## [WHAT NEEDS TO BE DONE]
Convert every line of the rows below into a JSON list of strings, one string per line, omitting blank lines.

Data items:
= = = =
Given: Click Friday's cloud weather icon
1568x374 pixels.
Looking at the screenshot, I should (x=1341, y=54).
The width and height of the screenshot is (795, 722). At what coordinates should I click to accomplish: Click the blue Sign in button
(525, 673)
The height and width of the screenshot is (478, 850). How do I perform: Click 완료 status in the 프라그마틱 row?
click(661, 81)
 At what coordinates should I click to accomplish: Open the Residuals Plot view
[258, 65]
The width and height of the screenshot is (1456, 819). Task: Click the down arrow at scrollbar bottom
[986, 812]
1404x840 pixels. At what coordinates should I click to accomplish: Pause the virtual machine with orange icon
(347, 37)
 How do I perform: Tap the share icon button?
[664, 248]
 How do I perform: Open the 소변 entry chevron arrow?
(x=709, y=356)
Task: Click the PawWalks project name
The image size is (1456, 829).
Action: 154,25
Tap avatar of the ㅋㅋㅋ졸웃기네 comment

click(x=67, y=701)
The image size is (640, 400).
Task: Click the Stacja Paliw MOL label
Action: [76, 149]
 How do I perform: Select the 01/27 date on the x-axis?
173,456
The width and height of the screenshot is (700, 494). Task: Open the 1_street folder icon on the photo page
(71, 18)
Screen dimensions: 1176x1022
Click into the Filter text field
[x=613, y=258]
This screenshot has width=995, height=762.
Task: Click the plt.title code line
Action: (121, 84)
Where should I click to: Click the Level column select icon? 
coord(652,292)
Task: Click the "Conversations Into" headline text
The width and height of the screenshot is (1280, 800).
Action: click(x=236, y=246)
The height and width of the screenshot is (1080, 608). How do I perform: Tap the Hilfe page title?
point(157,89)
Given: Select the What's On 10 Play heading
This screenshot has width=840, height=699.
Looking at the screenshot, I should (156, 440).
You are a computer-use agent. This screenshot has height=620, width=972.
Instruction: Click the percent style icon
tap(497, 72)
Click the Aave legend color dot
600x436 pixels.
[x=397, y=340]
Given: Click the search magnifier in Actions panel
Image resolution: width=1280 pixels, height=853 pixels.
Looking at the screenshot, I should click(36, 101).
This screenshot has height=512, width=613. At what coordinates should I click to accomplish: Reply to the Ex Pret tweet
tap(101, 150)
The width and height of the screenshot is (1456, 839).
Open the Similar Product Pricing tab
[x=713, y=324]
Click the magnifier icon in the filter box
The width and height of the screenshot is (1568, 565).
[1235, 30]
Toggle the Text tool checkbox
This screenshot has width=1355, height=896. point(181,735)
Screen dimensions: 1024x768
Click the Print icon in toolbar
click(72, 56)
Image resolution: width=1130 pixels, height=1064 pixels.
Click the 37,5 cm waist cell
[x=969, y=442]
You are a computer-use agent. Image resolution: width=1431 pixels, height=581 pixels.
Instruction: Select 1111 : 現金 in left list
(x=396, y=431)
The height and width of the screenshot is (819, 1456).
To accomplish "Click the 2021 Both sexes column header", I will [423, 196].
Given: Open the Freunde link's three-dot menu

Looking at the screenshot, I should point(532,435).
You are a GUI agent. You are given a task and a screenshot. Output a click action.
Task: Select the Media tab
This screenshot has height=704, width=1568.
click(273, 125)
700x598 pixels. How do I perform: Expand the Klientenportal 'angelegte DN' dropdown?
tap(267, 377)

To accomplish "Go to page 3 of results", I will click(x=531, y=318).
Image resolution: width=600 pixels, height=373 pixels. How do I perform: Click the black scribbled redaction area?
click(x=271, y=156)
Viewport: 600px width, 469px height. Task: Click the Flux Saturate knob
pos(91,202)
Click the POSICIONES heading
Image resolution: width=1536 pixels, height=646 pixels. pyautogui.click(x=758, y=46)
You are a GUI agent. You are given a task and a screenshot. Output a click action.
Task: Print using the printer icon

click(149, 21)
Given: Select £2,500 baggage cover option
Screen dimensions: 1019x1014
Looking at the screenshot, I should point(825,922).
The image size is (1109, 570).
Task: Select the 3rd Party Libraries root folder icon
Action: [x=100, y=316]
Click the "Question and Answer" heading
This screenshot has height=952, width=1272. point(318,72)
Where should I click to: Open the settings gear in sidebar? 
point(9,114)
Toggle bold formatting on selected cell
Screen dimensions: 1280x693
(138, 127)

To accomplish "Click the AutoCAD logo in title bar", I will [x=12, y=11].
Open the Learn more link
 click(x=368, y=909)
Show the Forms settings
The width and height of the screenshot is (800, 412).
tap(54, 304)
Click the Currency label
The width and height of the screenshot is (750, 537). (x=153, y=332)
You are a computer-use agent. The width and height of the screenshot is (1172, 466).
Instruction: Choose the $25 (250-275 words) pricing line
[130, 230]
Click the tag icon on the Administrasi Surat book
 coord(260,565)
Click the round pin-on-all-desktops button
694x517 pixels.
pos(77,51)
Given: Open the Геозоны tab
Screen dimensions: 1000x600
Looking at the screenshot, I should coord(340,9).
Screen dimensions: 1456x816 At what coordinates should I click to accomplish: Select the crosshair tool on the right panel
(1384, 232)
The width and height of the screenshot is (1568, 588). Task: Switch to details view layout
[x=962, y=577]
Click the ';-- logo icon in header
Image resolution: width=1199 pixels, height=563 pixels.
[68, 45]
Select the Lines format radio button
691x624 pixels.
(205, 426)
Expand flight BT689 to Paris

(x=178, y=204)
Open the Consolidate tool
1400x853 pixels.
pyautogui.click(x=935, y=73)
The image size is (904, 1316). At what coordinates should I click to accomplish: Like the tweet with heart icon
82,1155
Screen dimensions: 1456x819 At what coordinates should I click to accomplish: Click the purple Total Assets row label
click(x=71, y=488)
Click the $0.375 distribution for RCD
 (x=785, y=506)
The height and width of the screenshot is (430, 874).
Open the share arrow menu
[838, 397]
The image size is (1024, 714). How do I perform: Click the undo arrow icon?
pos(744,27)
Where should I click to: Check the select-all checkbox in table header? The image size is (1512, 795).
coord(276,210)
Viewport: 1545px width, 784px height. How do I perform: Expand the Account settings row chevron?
= = = =
## [ANSWER FOR THIS EXERCISE]
[
  "Given: Click Friday's cloud weather icon",
  "1568x374 pixels.",
  "Looking at the screenshot, I should (x=1341, y=54).",
  "The width and height of the screenshot is (795, 722). At what coordinates should I click to accomplish: Click the blue Sign in button",
  "(525, 673)",
  "The height and width of the screenshot is (478, 850). How do I perform: Click 완료 status in the 프라그마틱 row?",
  "click(661, 81)",
  " At what coordinates should I click to accomplish: Open the Residuals Plot view",
  "[258, 65]",
  "The width and height of the screenshot is (1456, 819). Task: Click the down arrow at scrollbar bottom",
  "[986, 812]",
  "1404x840 pixels. At what coordinates should I click to accomplish: Pause the virtual machine with orange icon",
  "(347, 37)",
  " How do I perform: Tap the share icon button?",
  "[664, 248]",
  " How do I perform: Open the 소변 entry chevron arrow?",
  "(x=709, y=356)",
  "Task: Click the PawWalks project name",
  "The image size is (1456, 829).",
  "Action: 154,25",
  "Tap avatar of the ㅋㅋㅋ졸웃기네 comment",
  "click(x=67, y=701)",
  "The image size is (640, 400).",
  "Task: Click the Stacja Paliw MOL label",
  "Action: [76, 149]",
  " How do I perform: Select the 01/27 date on the x-axis?",
  "173,456",
  "The width and height of the screenshot is (700, 494). Task: Open the 1_street folder icon on the photo page",
  "(71, 18)",
  "Screen dimensions: 1176x1022",
  "Click into the Filter text field",
  "[x=613, y=258]",
  "This screenshot has width=995, height=762.",
  "Task: Click the plt.title code line",
  "Action: (121, 84)",
  "Where should I click to: Click the Level column select icon? ",
  "coord(652,292)",
  "Task: Click the \"Conversations Into\" headline text",
  "The width and height of the screenshot is (1280, 800).",
  "Action: click(x=236, y=246)",
  "The height and width of the screenshot is (1080, 608). How do I perform: Tap the Hilfe page title?",
  "point(157,89)",
  "Given: Select the What's On 10 Play heading",
  "This screenshot has width=840, height=699.",
  "Looking at the screenshot, I should (156, 440).",
  "You are a computer-use agent. This screenshot has height=620, width=972.",
  "Instruction: Click the percent style icon",
  "tap(497, 72)",
  "Click the Aave legend color dot",
  "600x436 pixels.",
  "[x=397, y=340]",
  "Given: Click the search magnifier in Actions panel",
  "Image resolution: width=1280 pixels, height=853 pixels.",
  "Looking at the screenshot, I should click(36, 101).",
  "This screenshot has height=512, width=613. At what coordinates should I click to accomplish: Reply to the Ex Pret tweet",
  "tap(101, 150)",
  "The width and height of the screenshot is (1456, 839).",
  "Open the Similar Product Pricing tab",
  "[x=713, y=324]",
  "Click the magnifier icon in the filter box",
  "The width and height of the screenshot is (1568, 565).",
  "[1235, 30]",
  "Toggle the Text tool checkbox",
  "This screenshot has width=1355, height=896. point(181,735)",
  "Screen dimensions: 1024x768",
  "Click the Print icon in toolbar",
  "click(72, 56)",
  "Image resolution: width=1130 pixels, height=1064 pixels.",
  "Click the 37,5 cm waist cell",
  "[x=969, y=442]",
  "You are a computer-use agent. Image resolution: width=1431 pixels, height=581 pixels.",
  "Instruction: Select 1111 : 現金 in left list",
  "(x=396, y=431)",
  "The height and width of the screenshot is (819, 1456).",
  "To accomplish \"Click the 2021 Both sexes column header\", I will [423, 196].",
  "Given: Open the Freunde link's three-dot menu",
  "Looking at the screenshot, I should point(532,435).",
  "You are a GUI agent. You are given a task and a screenshot. Output a click action.",
  "Task: Select the Media tab",
  "This screenshot has height=704, width=1568.",
  "click(273, 125)",
  "700x598 pixels. How do I perform: Expand the Klientenportal 'angelegte DN' dropdown?",
  "tap(267, 377)",
  "To accomplish \"Go to page 3 of results\", I will click(x=531, y=318).",
  "Image resolution: width=600 pixels, height=373 pixels. How do I perform: Click the black scribbled redaction area?",
  "click(x=271, y=156)",
  "Viewport: 600px width, 469px height. Task: Click the Flux Saturate knob",
  "pos(91,202)",
  "Click the POSICIONES heading",
  "Image resolution: width=1536 pixels, height=646 pixels. pyautogui.click(x=758, y=46)",
  "You are a GUI agent. You are given a task and a screenshot. Output a click action.",
  "Task: Print using the printer icon",
  "click(149, 21)",
  "Given: Select £2,500 baggage cover option",
  "Screen dimensions: 1019x1014",
  "Looking at the screenshot, I should point(825,922).",
  "The image size is (1109, 570).",
  "Task: Select the 3rd Party Libraries root folder icon",
  "Action: [x=100, y=316]",
  "Click the \"Question and Answer\" heading",
  "This screenshot has height=952, width=1272. point(318,72)",
  "Where should I click to: Open the settings gear in sidebar? ",
  "point(9,114)",
  "Toggle bold formatting on selected cell",
  "Screen dimensions: 1280x693",
  "(138, 127)",
  "To accomplish \"Click the AutoCAD logo in title bar\", I will [x=12, y=11].",
  "Open the Learn more link",
  " click(x=368, y=909)",
  "Show the Forms settings",
  "The width and height of the screenshot is (800, 412).",
  "tap(54, 304)",
  "Click the Currency label",
  "The width and height of the screenshot is (750, 537). (x=153, y=332)",
  "You are a computer-use agent. The width and height of the screenshot is (1172, 466).",
  "Instruction: Choose the $25 (250-275 words) pricing line",
  "[130, 230]",
  "Click the tag icon on the Administrasi Surat book",
  " coord(260,565)",
  "Click the round pin-on-all-desktops button",
  "694x517 pixels.",
  "pos(77,51)",
  "Given: Open the Геозоны tab",
  "Screen dimensions: 1000x600",
  "Looking at the screenshot, I should coord(340,9).",
  "Screen dimensions: 1456x816 At what coordinates should I click to accomplish: Select the crosshair tool on the right panel",
  "(1384, 232)",
  "The width and height of the screenshot is (1568, 588). Task: Switch to details view layout",
  "[x=962, y=577]",
  "Click the ';-- logo icon in header",
  "Image resolution: width=1199 pixels, height=563 pixels.",
  "[68, 45]",
  "Select the Lines format radio button",
  "691x624 pixels.",
  "(205, 426)",
  "Expand flight BT689 to Paris",
  "(x=178, y=204)",
  "Open the Consolidate tool",
  "1400x853 pixels.",
  "pyautogui.click(x=935, y=73)",
  "The image size is (904, 1316). At what coordinates should I click to accomplish: Like the tweet with heart icon",
  "82,1155",
  "Screen dimensions: 1456x819 At what coordinates should I click to accomplish: Click the purple Total Assets row label",
  "click(x=71, y=488)",
  "Click the $0.375 distribution for RCD",
  " (x=785, y=506)",
  "The height and width of the screenshot is (430, 874).",
  "Open the share arrow menu",
  "[838, 397]",
  "The image size is (1024, 714). How do I perform: Click the undo arrow icon?",
  "pos(744,27)",
  "Where should I click to: Check the select-all checkbox in table header? The image size is (1512, 795).",
  "coord(276,210)",
  "Viewport: 1545px width, 784px height. How do I perform: Expand the Account settings row chevron?"
]